- **EXERCISE**
In the data that follows, find the line with "Disable Allow in Incognito switch"; transcribe it, every later line up to the one with "Screen dimensions: 731x379", and that line as well, exactly and with no others.

- **PROVIDED MATERIAL**
────
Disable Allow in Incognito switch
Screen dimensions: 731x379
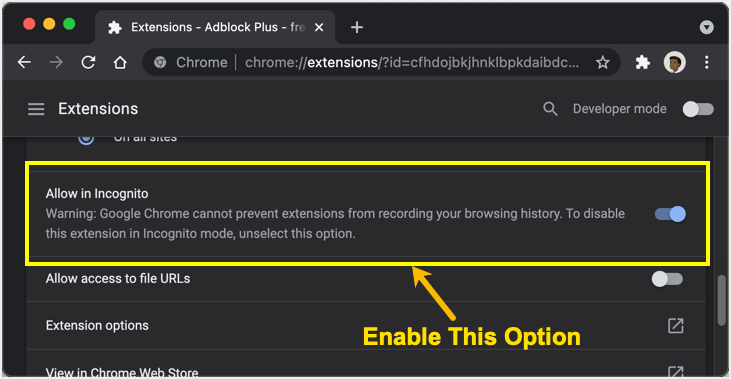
────
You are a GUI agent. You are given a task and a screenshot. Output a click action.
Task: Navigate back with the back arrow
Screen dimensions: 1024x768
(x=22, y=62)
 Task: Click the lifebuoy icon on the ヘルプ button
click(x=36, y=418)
────
- **PROBLEM SOLUTION**
Disable Allow in Incognito switch
Screen dimensions: 731x379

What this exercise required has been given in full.